Task item
Everything in the records below should be set down again, word for word.
:: Records provided
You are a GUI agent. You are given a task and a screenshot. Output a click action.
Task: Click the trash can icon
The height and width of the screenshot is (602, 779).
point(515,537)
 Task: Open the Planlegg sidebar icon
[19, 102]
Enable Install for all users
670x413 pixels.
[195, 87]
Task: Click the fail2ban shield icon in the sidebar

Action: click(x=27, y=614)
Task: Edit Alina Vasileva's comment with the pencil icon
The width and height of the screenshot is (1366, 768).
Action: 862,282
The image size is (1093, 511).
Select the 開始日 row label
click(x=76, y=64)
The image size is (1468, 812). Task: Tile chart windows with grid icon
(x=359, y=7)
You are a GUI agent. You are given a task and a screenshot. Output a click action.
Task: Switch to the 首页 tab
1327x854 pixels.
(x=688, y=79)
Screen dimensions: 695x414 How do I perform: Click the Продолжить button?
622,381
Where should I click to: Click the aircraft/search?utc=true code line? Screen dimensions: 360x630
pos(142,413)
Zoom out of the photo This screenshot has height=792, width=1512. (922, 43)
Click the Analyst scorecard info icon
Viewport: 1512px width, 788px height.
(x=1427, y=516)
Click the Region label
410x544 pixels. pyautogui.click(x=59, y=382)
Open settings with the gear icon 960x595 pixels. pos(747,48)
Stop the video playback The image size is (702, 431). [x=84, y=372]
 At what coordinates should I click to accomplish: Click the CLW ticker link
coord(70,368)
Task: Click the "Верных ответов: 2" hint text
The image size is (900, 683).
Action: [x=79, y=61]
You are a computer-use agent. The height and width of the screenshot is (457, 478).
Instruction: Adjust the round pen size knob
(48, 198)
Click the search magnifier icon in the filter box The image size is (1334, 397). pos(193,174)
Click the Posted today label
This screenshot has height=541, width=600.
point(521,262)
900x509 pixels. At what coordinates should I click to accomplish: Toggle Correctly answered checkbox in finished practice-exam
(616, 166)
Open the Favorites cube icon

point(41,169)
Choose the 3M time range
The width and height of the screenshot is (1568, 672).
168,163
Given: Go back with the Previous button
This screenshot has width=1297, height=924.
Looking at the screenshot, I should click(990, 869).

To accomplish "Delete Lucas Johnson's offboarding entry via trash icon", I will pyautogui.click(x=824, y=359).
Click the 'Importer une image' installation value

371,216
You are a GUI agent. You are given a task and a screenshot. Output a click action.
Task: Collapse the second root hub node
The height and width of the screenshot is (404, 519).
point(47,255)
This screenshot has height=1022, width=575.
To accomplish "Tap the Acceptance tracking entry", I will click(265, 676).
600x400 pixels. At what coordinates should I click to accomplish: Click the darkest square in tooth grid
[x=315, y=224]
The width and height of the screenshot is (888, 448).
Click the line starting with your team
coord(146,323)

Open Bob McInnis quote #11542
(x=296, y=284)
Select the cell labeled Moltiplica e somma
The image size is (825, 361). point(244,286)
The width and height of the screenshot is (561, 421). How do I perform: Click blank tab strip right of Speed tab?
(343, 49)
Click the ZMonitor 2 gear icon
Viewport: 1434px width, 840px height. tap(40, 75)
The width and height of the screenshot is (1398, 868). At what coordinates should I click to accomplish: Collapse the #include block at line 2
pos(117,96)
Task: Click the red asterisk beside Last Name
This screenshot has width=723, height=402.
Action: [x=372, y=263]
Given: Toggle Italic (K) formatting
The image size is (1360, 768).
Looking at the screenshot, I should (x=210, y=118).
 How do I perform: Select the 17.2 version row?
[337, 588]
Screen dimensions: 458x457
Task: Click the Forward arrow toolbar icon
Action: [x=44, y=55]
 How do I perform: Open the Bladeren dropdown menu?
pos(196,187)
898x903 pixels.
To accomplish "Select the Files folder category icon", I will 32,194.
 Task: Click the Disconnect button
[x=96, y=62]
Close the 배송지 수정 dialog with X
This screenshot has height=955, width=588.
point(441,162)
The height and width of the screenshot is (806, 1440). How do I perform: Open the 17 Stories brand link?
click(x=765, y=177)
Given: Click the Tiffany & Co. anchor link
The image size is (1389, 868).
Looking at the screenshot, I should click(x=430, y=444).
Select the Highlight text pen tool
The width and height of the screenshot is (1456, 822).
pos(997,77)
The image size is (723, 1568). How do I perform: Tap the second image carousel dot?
::::
Solution to this problem
You are a GUI agent. You are given a task and a screenshot. Output a click action.
Task: Click the trash can icon
The height and width of the screenshot is (602, 779).
point(515,537)
 Task: Open the Planlegg sidebar icon
[19, 102]
Enable Install for all users
670x413 pixels.
[195, 87]
Task: Click the fail2ban shield icon in the sidebar

Action: click(x=27, y=614)
Task: Edit Alina Vasileva's comment with the pencil icon
The width and height of the screenshot is (1366, 768).
Action: 862,282
The image size is (1093, 511).
Select the 開始日 row label
click(x=76, y=64)
The image size is (1468, 812). Task: Tile chart windows with grid icon
(x=359, y=7)
You are a GUI agent. You are given a task and a screenshot. Output a click action.
Task: Switch to the 首页 tab
1327x854 pixels.
(x=688, y=79)
Screen dimensions: 695x414 How do I perform: Click the Продолжить button?
622,381
Where should I click to: Click the aircraft/search?utc=true code line? Screen dimensions: 360x630
pos(142,413)
Zoom out of the photo This screenshot has height=792, width=1512. (922, 43)
Click the Analyst scorecard info icon
Viewport: 1512px width, 788px height.
(x=1427, y=516)
Click the Region label
410x544 pixels. pyautogui.click(x=59, y=382)
Open settings with the gear icon 960x595 pixels. pos(747,48)
Stop the video playback The image size is (702, 431). [x=84, y=372]
 At what coordinates should I click to accomplish: Click the CLW ticker link
coord(70,368)
Task: Click the "Верных ответов: 2" hint text
The image size is (900, 683).
Action: [x=79, y=61]
You are a computer-use agent. The height and width of the screenshot is (457, 478).
Instruction: Adjust the round pen size knob
(48, 198)
Click the search magnifier icon in the filter box The image size is (1334, 397). pos(193,174)
Click the Posted today label
This screenshot has height=541, width=600.
point(521,262)
900x509 pixels. At what coordinates should I click to accomplish: Toggle Correctly answered checkbox in finished practice-exam
(616, 166)
Open the Favorites cube icon

point(41,169)
Choose the 3M time range
The width and height of the screenshot is (1568, 672).
168,163
Given: Go back with the Previous button
This screenshot has width=1297, height=924.
Looking at the screenshot, I should click(990, 869).

To accomplish "Delete Lucas Johnson's offboarding entry via trash icon", I will pyautogui.click(x=824, y=359).
Click the 'Importer une image' installation value

371,216
You are a GUI agent. You are given a task and a screenshot. Output a click action.
Task: Collapse the second root hub node
The height and width of the screenshot is (404, 519).
point(47,255)
This screenshot has height=1022, width=575.
To accomplish "Tap the Acceptance tracking entry", I will click(265, 676).
600x400 pixels. At what coordinates should I click to accomplish: Click the darkest square in tooth grid
[x=315, y=224]
The width and height of the screenshot is (888, 448).
Click the line starting with your team
coord(146,323)

Open Bob McInnis quote #11542
(x=296, y=284)
Select the cell labeled Moltiplica e somma
The image size is (825, 361). point(244,286)
The width and height of the screenshot is (561, 421). How do I perform: Click blank tab strip right of Speed tab?
(343, 49)
Click the ZMonitor 2 gear icon
Viewport: 1434px width, 840px height. tap(40, 75)
The width and height of the screenshot is (1398, 868). At what coordinates should I click to accomplish: Collapse the #include block at line 2
pos(117,96)
Task: Click the red asterisk beside Last Name
This screenshot has width=723, height=402.
Action: [x=372, y=263]
Given: Toggle Italic (K) formatting
The image size is (1360, 768).
Looking at the screenshot, I should (x=210, y=118).
 How do I perform: Select the 17.2 version row?
[337, 588]
Screen dimensions: 458x457
Task: Click the Forward arrow toolbar icon
Action: [x=44, y=55]
 How do I perform: Open the Bladeren dropdown menu?
pos(196,187)
898x903 pixels.
To accomplish "Select the Files folder category icon", I will 32,194.
 Task: Click the Disconnect button
[x=96, y=62]
Close the 배송지 수정 dialog with X
This screenshot has height=955, width=588.
point(441,162)
The height and width of the screenshot is (806, 1440). How do I perform: Open the 17 Stories brand link?
click(x=765, y=177)
Given: Click the Tiffany & Co. anchor link
The image size is (1389, 868).
Looking at the screenshot, I should click(x=430, y=444).
Select the Highlight text pen tool
The width and height of the screenshot is (1456, 822).
pos(997,77)
The image size is (723, 1568). How do I perform: Tap the second image carousel dot?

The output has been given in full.